(Dataset entries)
---*---
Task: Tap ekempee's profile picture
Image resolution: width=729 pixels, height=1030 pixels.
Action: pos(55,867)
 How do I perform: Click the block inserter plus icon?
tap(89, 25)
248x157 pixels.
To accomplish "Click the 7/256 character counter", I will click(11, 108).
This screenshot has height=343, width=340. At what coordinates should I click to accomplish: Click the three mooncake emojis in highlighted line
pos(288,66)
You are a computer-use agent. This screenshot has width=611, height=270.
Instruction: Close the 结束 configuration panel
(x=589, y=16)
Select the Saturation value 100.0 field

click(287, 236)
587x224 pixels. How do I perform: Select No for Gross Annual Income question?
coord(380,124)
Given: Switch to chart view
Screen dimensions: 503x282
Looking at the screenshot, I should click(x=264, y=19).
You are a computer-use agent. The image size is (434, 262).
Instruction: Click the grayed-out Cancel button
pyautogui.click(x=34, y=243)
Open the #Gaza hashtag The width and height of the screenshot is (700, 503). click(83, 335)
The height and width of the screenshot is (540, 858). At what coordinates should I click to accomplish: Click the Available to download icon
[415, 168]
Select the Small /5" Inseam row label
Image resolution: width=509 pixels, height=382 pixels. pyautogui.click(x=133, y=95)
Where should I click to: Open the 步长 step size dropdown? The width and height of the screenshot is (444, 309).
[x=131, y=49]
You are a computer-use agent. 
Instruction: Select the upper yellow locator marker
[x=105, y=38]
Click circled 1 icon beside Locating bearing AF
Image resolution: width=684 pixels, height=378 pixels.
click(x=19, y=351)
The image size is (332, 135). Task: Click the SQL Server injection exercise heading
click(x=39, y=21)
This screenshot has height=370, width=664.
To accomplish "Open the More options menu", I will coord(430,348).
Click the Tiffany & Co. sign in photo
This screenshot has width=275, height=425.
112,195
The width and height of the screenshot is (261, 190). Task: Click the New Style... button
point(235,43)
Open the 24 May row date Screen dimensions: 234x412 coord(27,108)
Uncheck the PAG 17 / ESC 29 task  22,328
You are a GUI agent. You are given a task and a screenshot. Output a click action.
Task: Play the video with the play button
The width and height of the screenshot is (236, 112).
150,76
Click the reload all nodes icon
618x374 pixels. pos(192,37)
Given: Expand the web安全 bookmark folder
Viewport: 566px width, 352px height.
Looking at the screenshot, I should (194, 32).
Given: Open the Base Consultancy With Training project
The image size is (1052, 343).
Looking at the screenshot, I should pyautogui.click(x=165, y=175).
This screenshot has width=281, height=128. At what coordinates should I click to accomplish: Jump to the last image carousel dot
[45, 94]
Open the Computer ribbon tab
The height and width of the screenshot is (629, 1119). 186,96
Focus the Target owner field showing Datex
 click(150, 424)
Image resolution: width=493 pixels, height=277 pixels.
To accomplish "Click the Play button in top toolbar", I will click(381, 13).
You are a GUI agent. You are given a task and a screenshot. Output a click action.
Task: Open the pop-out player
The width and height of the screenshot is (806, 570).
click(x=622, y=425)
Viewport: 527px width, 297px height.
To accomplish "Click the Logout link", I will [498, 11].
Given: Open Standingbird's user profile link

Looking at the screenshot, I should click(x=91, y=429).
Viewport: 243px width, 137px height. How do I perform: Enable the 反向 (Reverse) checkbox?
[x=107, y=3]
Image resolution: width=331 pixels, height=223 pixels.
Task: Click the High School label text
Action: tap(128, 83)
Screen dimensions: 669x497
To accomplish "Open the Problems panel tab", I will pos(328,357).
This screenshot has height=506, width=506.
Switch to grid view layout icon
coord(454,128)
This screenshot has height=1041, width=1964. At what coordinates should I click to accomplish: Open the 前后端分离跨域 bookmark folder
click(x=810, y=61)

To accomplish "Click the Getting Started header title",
---*---
### THE TASK
Reproduce every entry above. Make each line identical to the original.

### WRITTEN RESPONSE
Task: Tap ekempee's profile picture
Image resolution: width=729 pixels, height=1030 pixels.
Action: pos(55,867)
 How do I perform: Click the block inserter plus icon?
tap(89, 25)
248x157 pixels.
To accomplish "Click the 7/256 character counter", I will click(11, 108).
This screenshot has height=343, width=340. At what coordinates should I click to accomplish: Click the three mooncake emojis in highlighted line
pos(288,66)
You are a computer-use agent. This screenshot has width=611, height=270.
Instruction: Close the 结束 configuration panel
(x=589, y=16)
Select the Saturation value 100.0 field

click(287, 236)
587x224 pixels. How do I perform: Select No for Gross Annual Income question?
coord(380,124)
Given: Switch to chart view
Screen dimensions: 503x282
Looking at the screenshot, I should click(x=264, y=19).
You are a computer-use agent. The image size is (434, 262).
Instruction: Click the grayed-out Cancel button
pyautogui.click(x=34, y=243)
Open the #Gaza hashtag The width and height of the screenshot is (700, 503). click(83, 335)
The height and width of the screenshot is (540, 858). At what coordinates should I click to accomplish: Click the Available to download icon
[415, 168]
Select the Small /5" Inseam row label
Image resolution: width=509 pixels, height=382 pixels. pyautogui.click(x=133, y=95)
Where should I click to: Open the 步长 step size dropdown? The width and height of the screenshot is (444, 309).
[x=131, y=49]
You are a computer-use agent. 
Instruction: Select the upper yellow locator marker
[x=105, y=38]
Click circled 1 icon beside Locating bearing AF
Image resolution: width=684 pixels, height=378 pixels.
click(x=19, y=351)
The image size is (332, 135). Task: Click the SQL Server injection exercise heading
click(x=39, y=21)
This screenshot has height=370, width=664.
To accomplish "Open the More options menu", I will coord(430,348).
Click the Tiffany & Co. sign in photo
This screenshot has width=275, height=425.
112,195
The width and height of the screenshot is (261, 190). Task: Click the New Style... button
point(235,43)
Open the 24 May row date Screen dimensions: 234x412 coord(27,108)
Uncheck the PAG 17 / ESC 29 task  22,328
You are a GUI agent. You are given a task and a screenshot. Output a click action.
Task: Play the video with the play button
The width and height of the screenshot is (236, 112).
150,76
Click the reload all nodes icon
618x374 pixels. pos(192,37)
Given: Expand the web安全 bookmark folder
Viewport: 566px width, 352px height.
Looking at the screenshot, I should (194, 32).
Given: Open the Base Consultancy With Training project
The image size is (1052, 343).
Looking at the screenshot, I should pyautogui.click(x=165, y=175).
This screenshot has width=281, height=128. At what coordinates should I click to accomplish: Jump to the last image carousel dot
[45, 94]
Open the Computer ribbon tab
The height and width of the screenshot is (629, 1119). 186,96
Focus the Target owner field showing Datex
 click(150, 424)
Image resolution: width=493 pixels, height=277 pixels.
To accomplish "Click the Play button in top toolbar", I will click(381, 13).
You are a GUI agent. You are given a task and a screenshot. Output a click action.
Task: Open the pop-out player
The width and height of the screenshot is (806, 570).
click(x=622, y=425)
Viewport: 527px width, 297px height.
To accomplish "Click the Logout link", I will [498, 11].
Given: Open Standingbird's user profile link

Looking at the screenshot, I should click(x=91, y=429).
Viewport: 243px width, 137px height. How do I perform: Enable the 反向 (Reverse) checkbox?
[x=107, y=3]
Image resolution: width=331 pixels, height=223 pixels.
Task: Click the High School label text
Action: tap(128, 83)
Screen dimensions: 669x497
To accomplish "Open the Problems panel tab", I will pos(328,357).
This screenshot has height=506, width=506.
Switch to grid view layout icon
coord(454,128)
This screenshot has height=1041, width=1964. At what coordinates should I click to accomplish: Open the 前后端分离跨域 bookmark folder
click(x=810, y=61)

To accomplish "Click the Getting Started header title",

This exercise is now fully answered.